On the way Stephanie received a message on her phone, which put a smirk on her face. “I knew it.”
Brooke had no time to inquire as they entered the silent library, the air stale and scented with the faint aroma of old books.
Tuney was there, scowling as Brooke introduced them.
“We’ve met,” Denise said, declining a handshake. “You’ve been pestering Donald for four years. Brooke told me you went so far as to hire a woman to follow her.”
Tuney’s scowl deepened. “And that woman got murdered for her trouble, so there’s something going on with the Ramseys, isn’t there?”
“No, there isn’t, but how about you?” Denise asked. “Were you poking around Colda’s place last night?”
“Police already asked me, and no, I’ve got better things to do with my time,” Tuney snapped.
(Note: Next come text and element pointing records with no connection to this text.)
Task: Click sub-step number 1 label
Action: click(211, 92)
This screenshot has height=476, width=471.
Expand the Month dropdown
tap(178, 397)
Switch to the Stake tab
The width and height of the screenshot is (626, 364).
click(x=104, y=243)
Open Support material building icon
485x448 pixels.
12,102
Stephanie stepped in between them. “I think Brooke and I have been able to sniff out a way around the collapsed area that will put you back into Colda’s tunnel about a half mile down, and it’s much closer than going back through the entrance behind the Professor House. Wish I was going along. Good luck, guys.”
Stephanie bid them goodbye and said something to Victor that made his face grave. She kissed him and gave Brooke a hug.
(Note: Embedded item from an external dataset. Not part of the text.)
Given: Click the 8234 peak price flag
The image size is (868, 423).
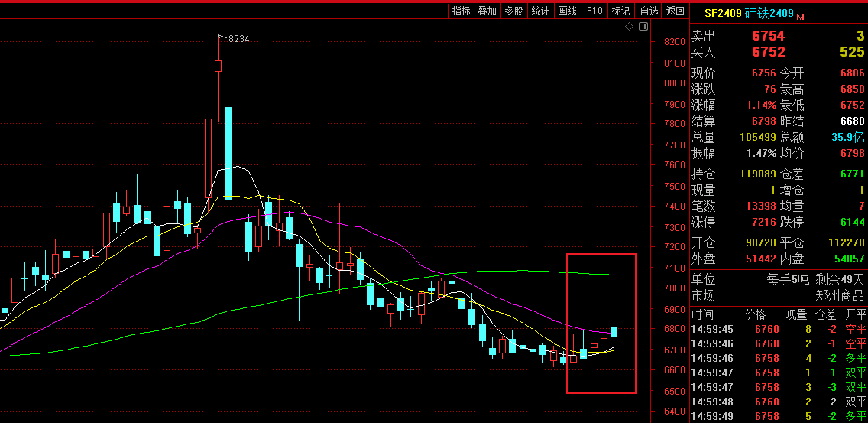Looking at the screenshot, I should tap(238, 39).
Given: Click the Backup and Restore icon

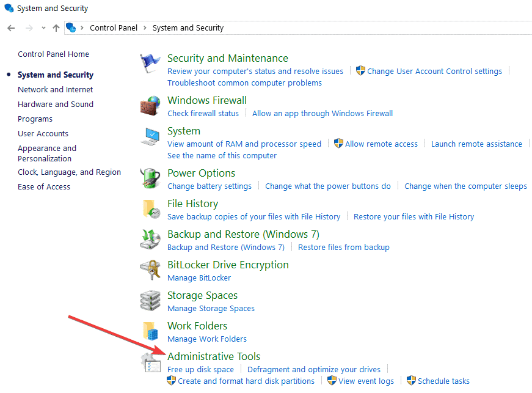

“Take care of my big brother for me until I get back,” she whispered in her ear. “Even if he seems like he doesn’t want you to.”
Brooke felt as though there was much more Stephanie wanted to say, but she gave Brooke a final squeeze and departed.
Victor took the lead and they made their way to the basement, clicking on the headlamps on the helmets. She heard Tuney’s breathing amp up, and she recalled his trepidation about the tunnels. She wondered if Victor had filled him in on the stranger they’d seen at the Professo
r House. Her own breathing accelerated a notch as the darkness swallowed up everything except the pale beams of their lamps.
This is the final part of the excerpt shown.